While (2) means you cannot use it if you care about interoperability, (3) applies also when you're staying in Ruby. A redditor puts it in few words:

It's really infuriating when you (for example) can't send serialized ruby objects over the network because of a 0.0.1 version difference between the 2.

The basic problem with Marshal is that it serializes an object by saving the name of its class and all its instance variables (you can spot them in the generated string):

>> A = Struct.new(:name, :id, :email, :phones)
=> A
>> s = Marshal.dump(A.new("John Doe", 1234, "jdoe@example.com", ["555-4321", 1]))
=> "\004\bS:\006A\t:\tname\"\rJohn Doe:\aidi\002\322\004:\n
    email\"\025jdoe@example.com:\vphones[\a\"\r555-4321i\006"
>> s.size
=> 78

The first, obvious consequence is that you cannot change the name of the class, since Marshal.load needs the class declared in the byte stream to exist. The second, no less apparent, is that you cannot rename the instance variables either. But it gets worse than that: this all means that you're exposing many implementation details (how the data is represented in which instance variables) in the serialized form, details that you will hardly be able to modify, if you want to read old data (worse: ... that you won't be able to change at all if you want old clients to read new data). This can be addressed in an ad-hoc manner by using #marshal_dump and #marshal_load, but this requires extra code and implies that you are no longer able to decode the data if you don't have #marshal_load: effectively, #marshal_dump and #marshal_load define a protocol.

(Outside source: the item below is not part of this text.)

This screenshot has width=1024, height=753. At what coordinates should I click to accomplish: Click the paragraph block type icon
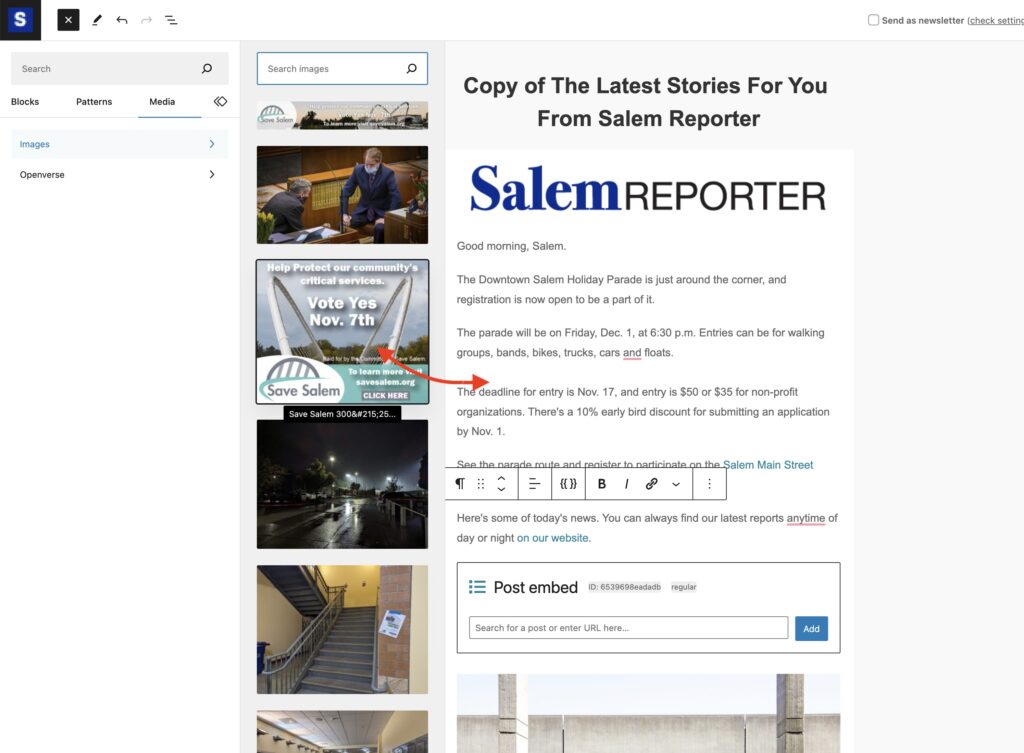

Now that the magic word, protocol, has been uttered, it's time to see if Marshal does anything for us as far a protocol extensibility is concerned. As said above, if anything, Marshal makes interoperability harder, as the encoding is not guaranteed not to change (in practice, it's not expected to change often, but we can't know) and implementation details are leaked by default.

As it turns out, Marshal doesn't help with the sort of backward/forward compatible protocol extensions extprot allows either.

In that example, a color field is extended from a single grayscale value to a HSV color in a backward and forward compatible way. With Marshal, old data would be serialized as a plain Fixnum, and this is also what you would get back in an updated client --- no reference to the hue or saturation fields. Newer clients have the advantage of hindsight, so they can cope with that: you can hand-code a method that uses Marshal.load and then promotes the grayscale value to a full HSV color, for instance. This is not a choice in older clients: when exposed to newer data, Marshal.load will see a reference to a non-existent (say) HSVColor class and bomb. With perfect foresight, the grayscale value would have been serialized as a 1-element array, and all references to the grayscale value in the old code would take the first element. Almost by definition, however, protocol extensions cannot be foreseen, in general, so this is not practical. Taking that approach to the limit, all instance variables should be serialized as arrays, just in case you want to extend them, and numeric indexes would be needed to access their values. Nasty!

extprot, on the other hand, is designed to address these issues. If the original protocol is

message grafff = { objects : [ (shape * byte) ] }

(a grafff holds a list of shape + grayscale value tuples), and you later choose to change it so that objects can be of different colors, you can do

message color = { value : byte; hue : opt_byte; saturation : opt_byte }
message grafff = { objects : [ (shape * color) ] }

and everything _just works_. Old clients can read new data, new clients can read old data. The former simply ignore the information they don't know about (hue and saturation), the latter use default values for the missing fields.